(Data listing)

——

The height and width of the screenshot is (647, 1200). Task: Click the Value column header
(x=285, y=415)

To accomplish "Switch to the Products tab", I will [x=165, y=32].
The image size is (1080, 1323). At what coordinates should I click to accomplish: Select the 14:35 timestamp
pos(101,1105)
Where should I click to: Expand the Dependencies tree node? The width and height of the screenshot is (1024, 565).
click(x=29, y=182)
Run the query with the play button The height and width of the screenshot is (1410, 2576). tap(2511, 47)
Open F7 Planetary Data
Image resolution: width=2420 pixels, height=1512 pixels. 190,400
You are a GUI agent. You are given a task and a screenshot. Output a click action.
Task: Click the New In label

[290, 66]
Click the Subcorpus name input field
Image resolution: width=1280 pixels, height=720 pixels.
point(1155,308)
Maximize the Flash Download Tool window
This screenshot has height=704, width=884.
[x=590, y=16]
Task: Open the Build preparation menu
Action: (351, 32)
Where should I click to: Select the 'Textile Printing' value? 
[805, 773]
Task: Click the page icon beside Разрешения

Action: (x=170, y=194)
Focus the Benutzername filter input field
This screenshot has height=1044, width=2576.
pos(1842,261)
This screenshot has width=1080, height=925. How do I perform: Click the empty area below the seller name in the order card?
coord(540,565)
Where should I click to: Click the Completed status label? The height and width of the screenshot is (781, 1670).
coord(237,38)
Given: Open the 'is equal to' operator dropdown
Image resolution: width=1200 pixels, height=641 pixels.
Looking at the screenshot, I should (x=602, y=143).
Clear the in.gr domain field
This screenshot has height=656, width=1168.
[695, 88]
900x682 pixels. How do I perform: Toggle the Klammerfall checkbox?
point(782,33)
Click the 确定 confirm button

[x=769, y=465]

——

= Task directions =
Render every line of the entries above as a Markdown table with two columns, Row for a row number and Line for the line itself. Leave out the blank lines.

= Full solution =
| Row | Line |
|---|---|
| 1 | The height and width of the screenshot is (647, 1200). Task: Click the Value column header |
| 2 | (x=285, y=415) |
| 3 | To accomplish "Switch to the Products tab", I will [x=165, y=32]. |
| 4 | The image size is (1080, 1323). At what coordinates should I click to accomplish: Select the 14:35 timestamp |
| 5 | pos(101,1105) |
| 6 | Where should I click to: Expand the Dependencies tree node? The width and height of the screenshot is (1024, 565). |
| 7 | click(x=29, y=182) |
| 8 | Run the query with the play button The height and width of the screenshot is (1410, 2576). tap(2511, 47) |
| 9 | Open F7 Planetary Data |
| 10 | Image resolution: width=2420 pixels, height=1512 pixels. 190,400 |
| 11 | You are a GUI agent. You are given a task and a screenshot. Output a click action. |
| 12 | Task: Click the New In label |
| 13 | [290, 66] |
| 14 | Click the Subcorpus name input field |
| 15 | Image resolution: width=1280 pixels, height=720 pixels. |
| 16 | point(1155,308) |
| 17 | Maximize the Flash Download Tool window |
| 18 | This screenshot has height=704, width=884. |
| 19 | [x=590, y=16] |
| 20 | Task: Open the Build preparation menu |
| 21 | Action: (351, 32) |
| 22 | Where should I click to: Select the 'Textile Printing' value?  |
| 23 | [805, 773] |
| 24 | Task: Click the page icon beside Разрешения |
| 25 | Action: (x=170, y=194) |
| 26 | Focus the Benutzername filter input field |
| 27 | This screenshot has height=1044, width=2576. |
| 28 | pos(1842,261) |
| 29 | This screenshot has width=1080, height=925. How do I perform: Click the empty area below the seller name in the order card? |
| 30 | coord(540,565) |
| 31 | Where should I click to: Click the Completed status label? The height and width of the screenshot is (781, 1670). |
| 32 | coord(237,38) |
| 33 | Given: Open the 'is equal to' operator dropdown |
| 34 | Image resolution: width=1200 pixels, height=641 pixels. |
| 35 | Looking at the screenshot, I should (x=602, y=143). |
| 36 | Clear the in.gr domain field |
| 37 | This screenshot has height=656, width=1168. |
| 38 | [695, 88] |
| 39 | 900x682 pixels. How do I perform: Toggle the Klammerfall checkbox? |
| 40 | point(782,33) |
| 41 | Click the 确定 confirm button |
| 42 | [x=769, y=465] |